Homebrew Talk - Beer, Wine, Mead, & Cider Brewing Discussion Forum

Help Support Homebrew Talk - Beer, Wine, Mead, & Cider Brewing Discussion Forum:

This site may earn a commission from merchant affiliate links, including eBay, Amazon, and others.

ClawsMcPaws

New Member
Joined
Feb 26, 2024
Messages
4
Reaction score
1
Location
Halifax
Hello everyone,
I just started my first ever fermentation of anything, a batch of mead. I'm doing this because while visiting Ontairo last summer I got to try it for the first time at an actual meadery, of the 6 I tried I fell in love with one in particular that they age for 2 1/2 years in decommissioned cognac barrels. If my mead turns out palatable or when it does get to that point in my brewing carrier could I just grab a nice quart bottle of cognac and add it during secondary. For context I'm mixing just honey, spring water and Mangrove Jack M05 mead yeast in a 6 gallon bucket for ease of mixing then transferring into a 5 gallon carboy for primary fermentation, after fermentation is done I'm going to transfer into my second glass carboy for a month and this is the stage where I was thinking it should be added if I was to do so. Any suggestions, thoughts or insight would be awesome and although I wanted to name the winery/meadery and product I acquired there I didn't know if that was against fourm rules (feel free to let me know that as well because I'd love to pump their tires on that one aspect)

Thank you all very much
 

Attachments

  • 20240225_131146.jpg
    20240225_131146.jpg
    1.6 MB · Views: 0
i would try making a tincture of oak chips or spirals in cognac for a week or two then add the tincture. trial and error tasting will be needed. i would try a light wood like white oak rather than a charred oak imo

also why secondary anything these days. im just curious . i stopped secondary on all my brews i jut dont see the advantage. is there an advantage to secondary in mead thats different then beer.,
 
i would try making a tincture of oak chips or spirals in cognac for a week or two then add the tincture. trial and error tasting will be needed. i would try a light wood like white oak rather than a charred oak imo

also why secondary anything these days. im just curious . i stopped secondary on all my brews i jut dont see the advantage. is there an advantage to secondary in mead thats different then beer.,
That's not a bad idea with the wood chips, saw them at my local wine shop. As for secondary, for me it's what they told me at the shop
 
I was thinking the same as fluketamer as I was reading the initial post.

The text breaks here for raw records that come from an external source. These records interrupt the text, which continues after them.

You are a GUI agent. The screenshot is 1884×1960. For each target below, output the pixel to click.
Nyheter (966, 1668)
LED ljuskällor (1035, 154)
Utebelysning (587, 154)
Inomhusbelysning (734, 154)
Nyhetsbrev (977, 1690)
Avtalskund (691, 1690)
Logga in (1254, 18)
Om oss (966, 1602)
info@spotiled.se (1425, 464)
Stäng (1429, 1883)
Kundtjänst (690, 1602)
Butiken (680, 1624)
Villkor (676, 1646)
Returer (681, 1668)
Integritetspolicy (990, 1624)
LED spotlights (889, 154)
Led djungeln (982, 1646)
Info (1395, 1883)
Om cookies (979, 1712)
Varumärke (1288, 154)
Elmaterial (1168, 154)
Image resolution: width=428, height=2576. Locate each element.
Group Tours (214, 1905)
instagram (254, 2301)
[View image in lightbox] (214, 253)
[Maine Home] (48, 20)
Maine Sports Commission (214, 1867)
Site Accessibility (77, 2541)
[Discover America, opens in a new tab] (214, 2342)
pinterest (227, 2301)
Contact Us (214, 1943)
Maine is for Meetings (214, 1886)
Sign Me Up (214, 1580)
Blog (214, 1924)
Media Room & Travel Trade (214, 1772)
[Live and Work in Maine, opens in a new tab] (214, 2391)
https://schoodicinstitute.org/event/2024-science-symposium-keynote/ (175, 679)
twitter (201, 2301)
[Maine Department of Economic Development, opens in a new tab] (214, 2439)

It may be semantics. Many consider the vessel after the primary to be the secondary. I’ve read that this is the order…
Fermentation vessel….primary then secondary.

I often refer to primary as a secondary though.
 
AB uses beech wood lathes to attract yeast and I've found that my barrels have yeast up the sides as well as the bottom. I like using spirals, you get the same level of wood or toast as chips but I can put them on the BBQ when done. Soak the spirals for as long as the primary, then rack to secondary with the spiral only and save the liquid for bottling if needed.